Lack of proper risk management controls and a mistaken bet that oil prices would fall led China Aviation Oil (中國航油) to collapse under the weight of massive speculative trading losses, an independent report released yesterday showed.
The Chinese jet fuel trader, which sought court protection from creditors in November after losing US$550 million, had also mis-stated its financial results for 2003 and last year, according to auditor PricewaterhouseCoopers (PwC).
PwC was appointed by Singapore stock market authorities to investigate China Aviation following its massive losses.
In its report, PwC said there was an "absence of proper and stringent, and in some instances, basic risk management procedures and controls specifically for speculative options trading."
It also noted a "failure by the company to value its options portfolio in accordance with industry standards."
PwC said China Aviation had wrongly bet that oil prices would trend down from the fourth quarter of 2003 when in fact they soared to record highs last year.

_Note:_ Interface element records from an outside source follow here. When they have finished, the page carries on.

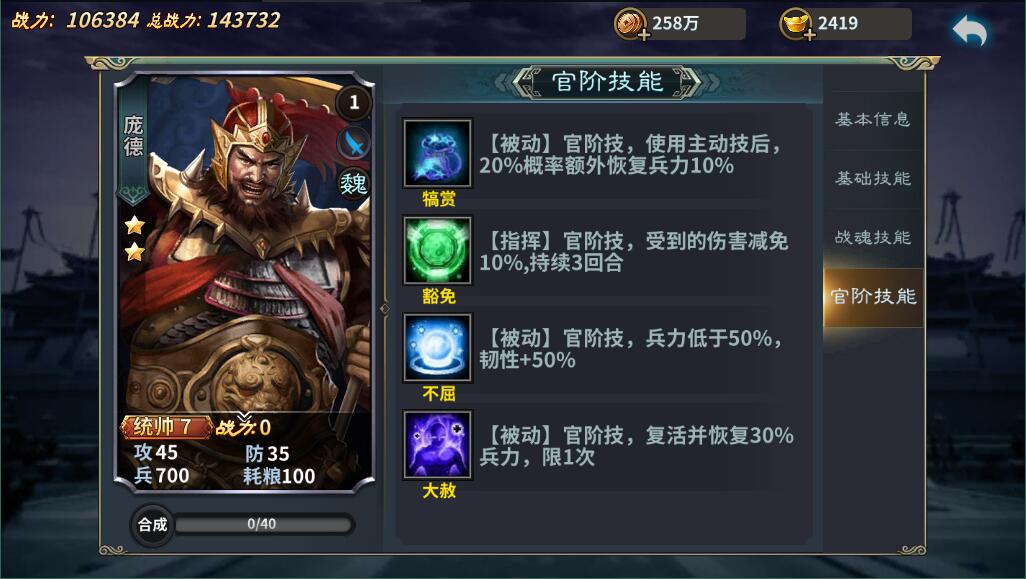Tap the level 1 badge on card

[x=354, y=101]
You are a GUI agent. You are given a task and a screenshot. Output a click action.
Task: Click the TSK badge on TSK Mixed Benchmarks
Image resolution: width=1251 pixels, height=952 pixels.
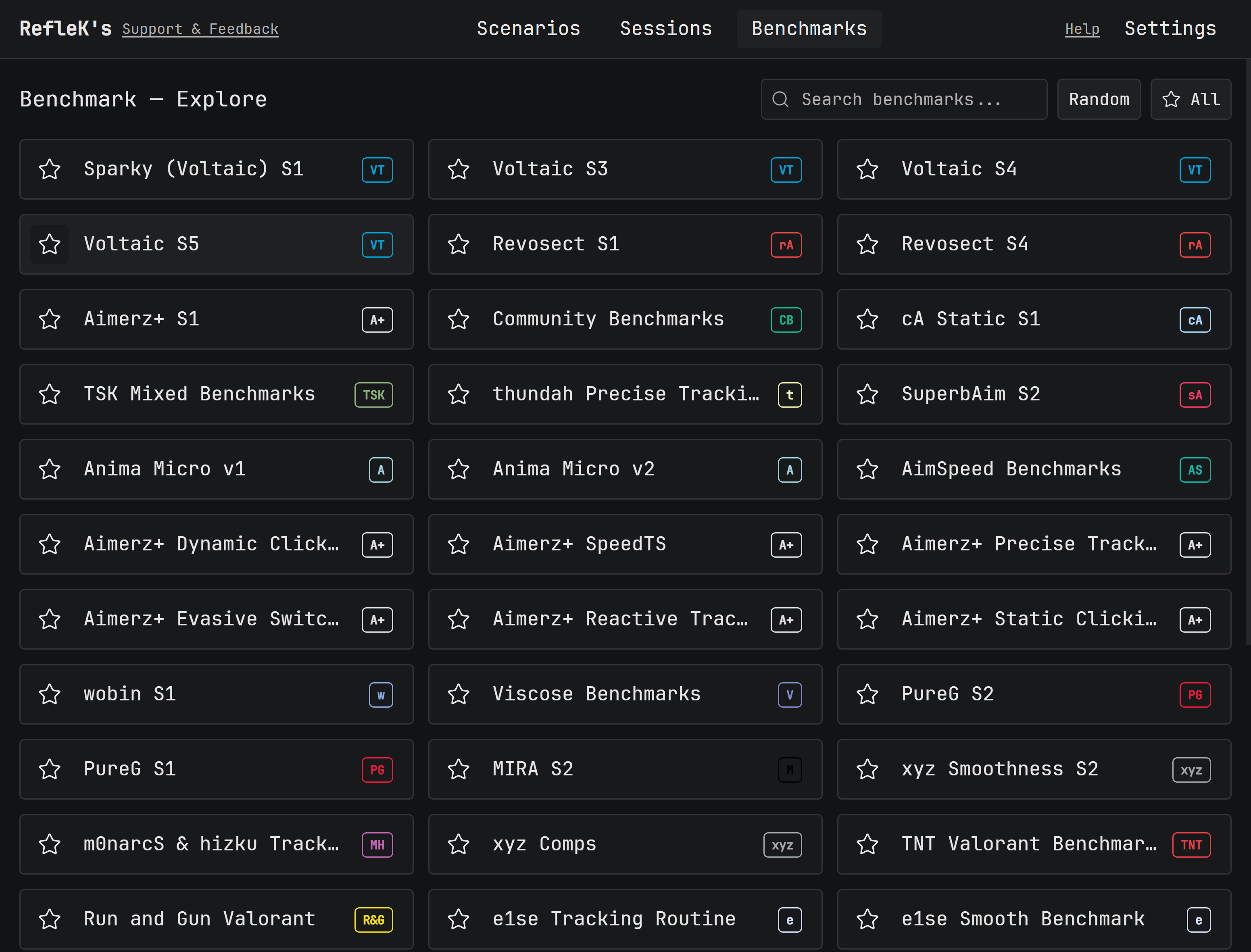(x=373, y=394)
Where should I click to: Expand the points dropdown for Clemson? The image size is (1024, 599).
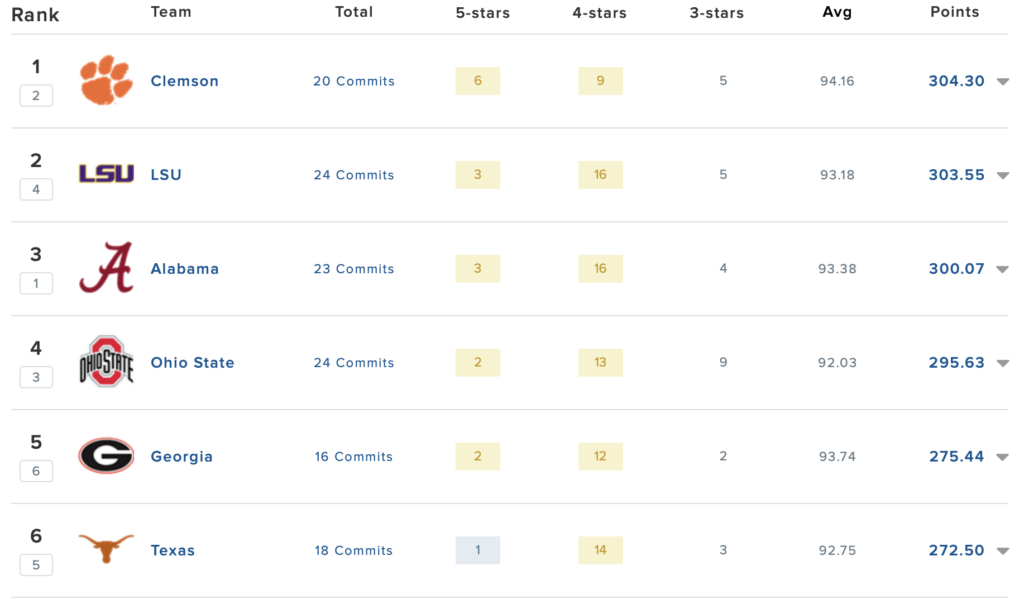pos(1002,82)
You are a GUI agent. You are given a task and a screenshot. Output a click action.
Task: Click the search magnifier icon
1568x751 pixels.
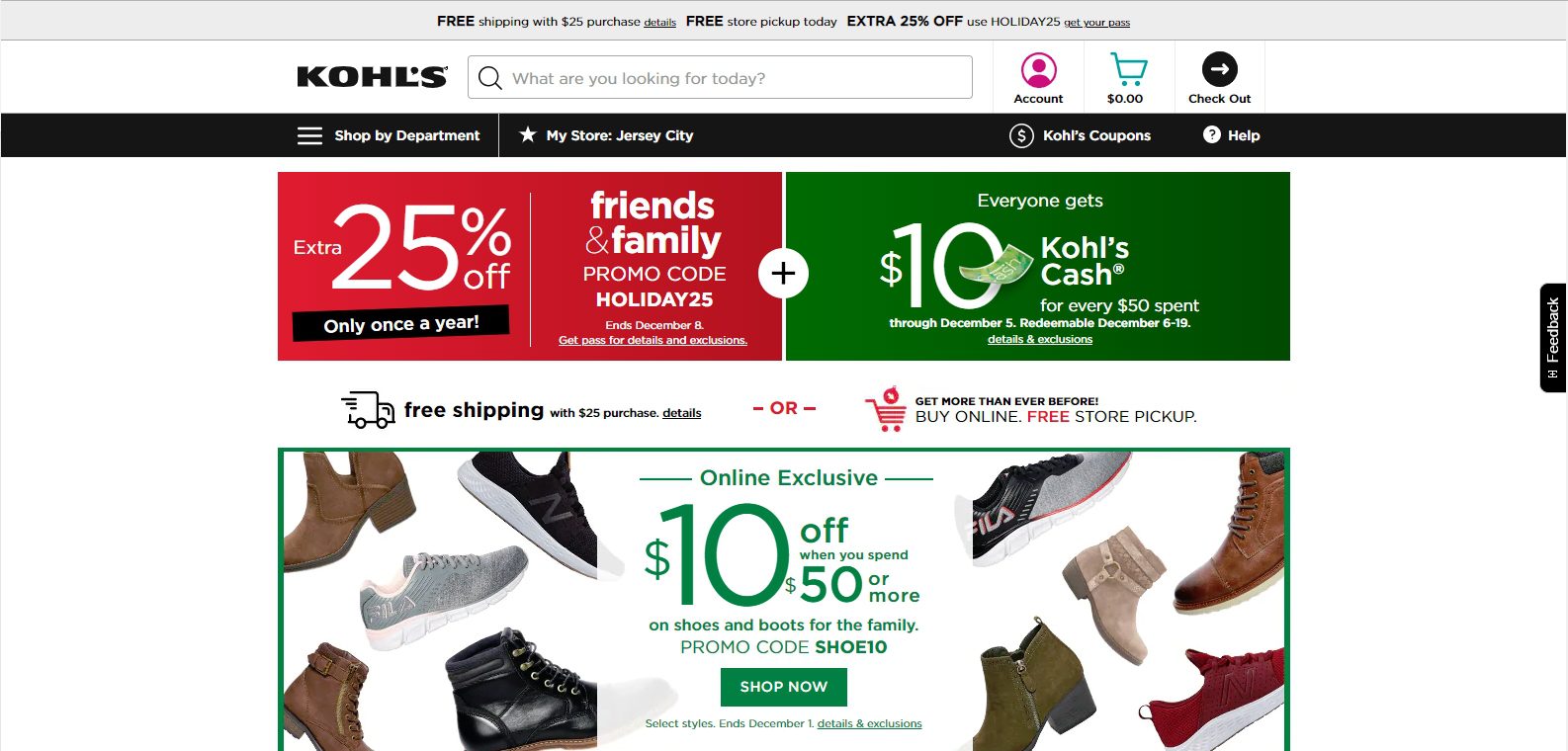click(x=490, y=78)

The company assumed "imprudent and unwarranted risks" through options restructurings in a bid to avoid recording losses.
"Once the company was facing potential and imminent losses on its options portfolio in January 2004, the significant risks that it assumed in the restructurings that followed proved to be its undoing as it eventually lost its financial capacity to meet margin calls in a rising market," the report said.
Singapore-listed China Aviation sought the protection of the High Court in November last year after reporting the losses.